RESENHA: EU POSSO OUVIR O OCEANO

Triângulos amorosos são assunto frequente em filmes de romance e isso não seria diferente quando se trata de animes românticos. Eu Posso Ouvir o Oceano é uma produção do Studio Ghibli de 1993 e foi dirigida por Tomomi Mochizuki, sendo o primeiro longa do estúdio dirigido por outra pessoa que não fosse Hayao Miyazaki ou Isao Takahata.

A animação é ambientada em uma cidadezinha litorânea japonesa chamada Kochi, localizada na ilha de Shikoki, e traz a história de Taku Morisaki e Yutaka Matsuno, dois melhores amigos que acabam se apaixonando pela aluna nova, Rikako, que acabou se ser transferida de Tóquio após o divórcio dos pais.

Rikako é uma menina inteligente e dedicada, mas encontra dificuldades em se adaptar ao ambiente da nova escola e por isso ela não se aproxima muito de seus colegas de classe, parecendo ser uma garota desprendida e não muito interessada na vida social escolar. Apesar disso, Rikako se aproxima de Matsuno, que desde o início faz de tudo para estar próximo da garota.

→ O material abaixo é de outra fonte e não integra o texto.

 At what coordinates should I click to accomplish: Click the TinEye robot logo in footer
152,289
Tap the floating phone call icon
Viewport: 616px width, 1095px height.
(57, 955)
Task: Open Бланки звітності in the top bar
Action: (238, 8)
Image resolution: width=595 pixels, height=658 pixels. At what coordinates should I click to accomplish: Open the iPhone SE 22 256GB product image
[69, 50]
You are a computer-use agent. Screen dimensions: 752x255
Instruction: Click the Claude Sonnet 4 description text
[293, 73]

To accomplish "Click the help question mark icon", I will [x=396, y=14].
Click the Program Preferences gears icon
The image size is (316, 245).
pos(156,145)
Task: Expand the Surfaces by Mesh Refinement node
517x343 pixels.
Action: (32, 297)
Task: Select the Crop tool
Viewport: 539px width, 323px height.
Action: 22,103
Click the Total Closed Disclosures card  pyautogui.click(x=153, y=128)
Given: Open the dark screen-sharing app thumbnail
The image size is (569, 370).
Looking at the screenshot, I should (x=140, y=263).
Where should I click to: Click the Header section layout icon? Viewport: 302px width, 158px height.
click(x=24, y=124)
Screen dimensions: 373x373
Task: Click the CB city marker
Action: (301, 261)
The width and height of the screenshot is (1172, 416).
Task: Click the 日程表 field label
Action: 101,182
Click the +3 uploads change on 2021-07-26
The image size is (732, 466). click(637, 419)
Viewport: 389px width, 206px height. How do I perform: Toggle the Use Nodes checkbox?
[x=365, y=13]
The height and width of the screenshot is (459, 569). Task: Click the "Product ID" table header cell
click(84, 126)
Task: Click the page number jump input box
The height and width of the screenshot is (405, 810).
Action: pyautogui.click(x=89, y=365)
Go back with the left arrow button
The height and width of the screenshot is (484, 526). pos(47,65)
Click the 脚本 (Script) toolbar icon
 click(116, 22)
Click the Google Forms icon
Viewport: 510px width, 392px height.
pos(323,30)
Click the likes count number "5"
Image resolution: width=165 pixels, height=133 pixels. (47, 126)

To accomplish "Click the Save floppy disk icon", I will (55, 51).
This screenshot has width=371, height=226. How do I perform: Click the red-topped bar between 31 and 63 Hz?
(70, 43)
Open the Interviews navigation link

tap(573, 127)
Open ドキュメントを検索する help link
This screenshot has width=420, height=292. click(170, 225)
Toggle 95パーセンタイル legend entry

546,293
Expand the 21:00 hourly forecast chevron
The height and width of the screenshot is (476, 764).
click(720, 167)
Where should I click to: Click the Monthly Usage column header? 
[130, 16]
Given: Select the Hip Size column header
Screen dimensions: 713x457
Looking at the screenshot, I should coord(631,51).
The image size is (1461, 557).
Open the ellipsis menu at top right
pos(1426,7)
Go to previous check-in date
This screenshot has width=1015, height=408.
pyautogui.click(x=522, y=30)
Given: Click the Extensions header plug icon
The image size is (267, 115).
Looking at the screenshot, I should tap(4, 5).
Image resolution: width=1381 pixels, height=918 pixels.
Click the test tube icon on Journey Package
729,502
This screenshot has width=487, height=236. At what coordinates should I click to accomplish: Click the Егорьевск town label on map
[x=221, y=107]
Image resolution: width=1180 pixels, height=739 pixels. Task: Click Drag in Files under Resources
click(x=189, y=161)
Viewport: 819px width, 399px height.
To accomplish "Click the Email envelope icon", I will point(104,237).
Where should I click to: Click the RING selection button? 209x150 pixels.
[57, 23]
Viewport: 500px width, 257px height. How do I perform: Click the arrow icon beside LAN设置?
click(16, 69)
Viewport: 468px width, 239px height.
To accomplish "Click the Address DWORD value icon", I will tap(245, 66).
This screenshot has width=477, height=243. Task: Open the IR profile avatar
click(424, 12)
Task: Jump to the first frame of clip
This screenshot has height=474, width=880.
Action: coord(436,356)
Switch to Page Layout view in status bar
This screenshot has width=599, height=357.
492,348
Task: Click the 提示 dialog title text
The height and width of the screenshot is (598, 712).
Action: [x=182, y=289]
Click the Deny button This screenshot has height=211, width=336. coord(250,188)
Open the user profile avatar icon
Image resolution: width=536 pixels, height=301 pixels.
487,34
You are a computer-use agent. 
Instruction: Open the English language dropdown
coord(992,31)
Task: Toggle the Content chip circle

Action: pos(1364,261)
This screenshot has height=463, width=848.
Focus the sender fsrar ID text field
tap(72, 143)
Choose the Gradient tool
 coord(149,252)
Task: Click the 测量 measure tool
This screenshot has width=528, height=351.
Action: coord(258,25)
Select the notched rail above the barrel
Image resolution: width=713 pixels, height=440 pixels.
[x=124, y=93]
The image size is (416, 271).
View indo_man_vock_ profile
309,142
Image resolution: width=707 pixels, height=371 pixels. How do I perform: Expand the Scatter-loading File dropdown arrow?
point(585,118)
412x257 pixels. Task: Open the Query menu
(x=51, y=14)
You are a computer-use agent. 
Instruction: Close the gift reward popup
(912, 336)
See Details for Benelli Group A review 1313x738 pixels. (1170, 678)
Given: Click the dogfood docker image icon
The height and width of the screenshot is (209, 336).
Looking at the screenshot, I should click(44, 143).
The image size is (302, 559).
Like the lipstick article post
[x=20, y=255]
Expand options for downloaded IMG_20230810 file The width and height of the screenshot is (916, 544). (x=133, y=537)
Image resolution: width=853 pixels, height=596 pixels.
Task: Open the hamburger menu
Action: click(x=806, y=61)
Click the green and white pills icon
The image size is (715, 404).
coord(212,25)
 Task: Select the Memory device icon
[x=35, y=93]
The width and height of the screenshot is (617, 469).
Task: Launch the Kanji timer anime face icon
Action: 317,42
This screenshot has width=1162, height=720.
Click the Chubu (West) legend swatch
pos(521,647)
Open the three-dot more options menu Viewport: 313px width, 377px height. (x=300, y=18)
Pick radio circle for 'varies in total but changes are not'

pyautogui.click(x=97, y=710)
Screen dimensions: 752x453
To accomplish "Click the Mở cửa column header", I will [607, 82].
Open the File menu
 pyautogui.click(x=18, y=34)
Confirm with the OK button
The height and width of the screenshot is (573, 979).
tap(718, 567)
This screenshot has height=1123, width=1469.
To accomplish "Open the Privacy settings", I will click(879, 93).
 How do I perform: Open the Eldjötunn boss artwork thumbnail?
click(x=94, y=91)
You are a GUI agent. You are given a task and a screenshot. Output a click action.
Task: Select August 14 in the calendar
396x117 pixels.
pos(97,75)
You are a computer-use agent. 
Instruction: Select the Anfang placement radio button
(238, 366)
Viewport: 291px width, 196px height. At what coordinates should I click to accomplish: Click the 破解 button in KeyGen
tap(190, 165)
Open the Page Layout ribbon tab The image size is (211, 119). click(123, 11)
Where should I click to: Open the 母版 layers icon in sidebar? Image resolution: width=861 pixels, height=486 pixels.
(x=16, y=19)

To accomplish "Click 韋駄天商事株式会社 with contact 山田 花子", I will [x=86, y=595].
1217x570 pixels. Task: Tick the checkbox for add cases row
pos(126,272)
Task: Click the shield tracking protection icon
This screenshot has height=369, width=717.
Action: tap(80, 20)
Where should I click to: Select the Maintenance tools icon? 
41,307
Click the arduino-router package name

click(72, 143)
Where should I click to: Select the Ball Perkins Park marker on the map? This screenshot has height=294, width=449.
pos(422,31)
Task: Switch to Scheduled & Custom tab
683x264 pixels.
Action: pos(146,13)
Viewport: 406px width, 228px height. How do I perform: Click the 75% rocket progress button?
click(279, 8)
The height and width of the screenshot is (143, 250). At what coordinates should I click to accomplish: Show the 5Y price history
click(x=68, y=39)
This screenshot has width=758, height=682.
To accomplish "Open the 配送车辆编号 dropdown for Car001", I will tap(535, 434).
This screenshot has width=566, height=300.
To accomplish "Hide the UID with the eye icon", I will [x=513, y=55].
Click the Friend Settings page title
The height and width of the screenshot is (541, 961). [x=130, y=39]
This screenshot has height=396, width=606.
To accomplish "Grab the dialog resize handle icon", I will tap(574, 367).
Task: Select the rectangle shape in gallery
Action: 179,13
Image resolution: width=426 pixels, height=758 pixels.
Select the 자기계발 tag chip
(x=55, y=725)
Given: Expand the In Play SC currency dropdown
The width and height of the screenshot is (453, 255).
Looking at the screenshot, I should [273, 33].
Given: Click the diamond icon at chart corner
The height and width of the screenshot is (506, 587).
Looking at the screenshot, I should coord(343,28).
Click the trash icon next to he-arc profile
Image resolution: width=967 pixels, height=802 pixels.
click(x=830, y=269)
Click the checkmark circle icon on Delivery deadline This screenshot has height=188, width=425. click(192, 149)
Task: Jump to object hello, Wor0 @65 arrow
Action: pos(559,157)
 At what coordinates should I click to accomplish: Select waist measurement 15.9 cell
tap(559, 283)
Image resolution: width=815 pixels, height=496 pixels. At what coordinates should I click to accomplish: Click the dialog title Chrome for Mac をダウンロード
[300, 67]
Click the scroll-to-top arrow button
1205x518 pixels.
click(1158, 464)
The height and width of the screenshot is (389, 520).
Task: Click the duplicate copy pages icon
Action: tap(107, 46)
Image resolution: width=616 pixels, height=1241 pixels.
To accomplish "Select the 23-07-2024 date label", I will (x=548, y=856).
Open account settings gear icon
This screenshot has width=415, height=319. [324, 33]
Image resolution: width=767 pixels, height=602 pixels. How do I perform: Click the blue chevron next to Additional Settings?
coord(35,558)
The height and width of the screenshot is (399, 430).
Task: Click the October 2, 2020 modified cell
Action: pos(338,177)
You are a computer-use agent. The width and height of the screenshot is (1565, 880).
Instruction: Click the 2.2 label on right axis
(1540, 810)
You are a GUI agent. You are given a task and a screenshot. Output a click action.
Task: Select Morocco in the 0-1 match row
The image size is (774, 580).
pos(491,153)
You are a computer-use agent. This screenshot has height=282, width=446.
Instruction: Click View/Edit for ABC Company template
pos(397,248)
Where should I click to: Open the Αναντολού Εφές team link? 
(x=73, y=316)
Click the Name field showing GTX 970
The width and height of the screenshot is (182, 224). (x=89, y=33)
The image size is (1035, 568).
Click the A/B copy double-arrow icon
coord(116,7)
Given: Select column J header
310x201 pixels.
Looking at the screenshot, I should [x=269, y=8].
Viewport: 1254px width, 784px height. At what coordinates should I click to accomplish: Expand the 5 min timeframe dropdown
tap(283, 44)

Eu Posso Ouvir o Oceano – Studio Ghibli

Mesmo que Rikako já havia se aproximado de Matsuno, quando a menina tem um problema é Morisaki quem ela procura, talvez porque todos nós sentimos que é mais fácil se abrir com aquela pessoa que tem uma imagem mais “limpa” de nós mesmos, sem expectativas e julgamentos. Essa situação coloca em contrapartida a lealdade e a amizade entre Matsuno e Morisaki. Independentemente do segundo também estar apaixonado pela menina, ele escolhe a amizade com Yutaka e a ajuda sem nenhuma pretensão.

O que acontece é que um rumor é espalhado pela escola envolvendo Taku e Rikako. O menino havia viajado para Tóquio com a garota, pois ela desejava encontrar-se com o pai, mas seus colegas entenderam o caso como uma viagem romântica entre os dois e começam a espalhar que a dupla estava namorando. Esse boato deixa Matsuno enfurecido e ele prefere não acreditar na palavra de Morisaki, o que abala a amizade entre os dois meninos.

Esse que é um dos filmes mais tranquilos do Studio Ghibli, não é nem de longe um dos menos interessantes. O ritmo lento e descontraído da animação nos passa a sensação de estar crescendo e amadurecendo junto desses personagens, passando pela mesma frustação que Taku quando Yutaka prefere acreditar em rumores do que em sua palavra e pelo alívio de ver que tudo aquilo ficou no passado ao assistir ao reencontro dos amigos. Para quem é fã de animes e de uma boa história, Eu Posso Ouvir o Oceano com certeza é uma daquelas animações que você assistir e re-assistir “algumas muitas” vezes.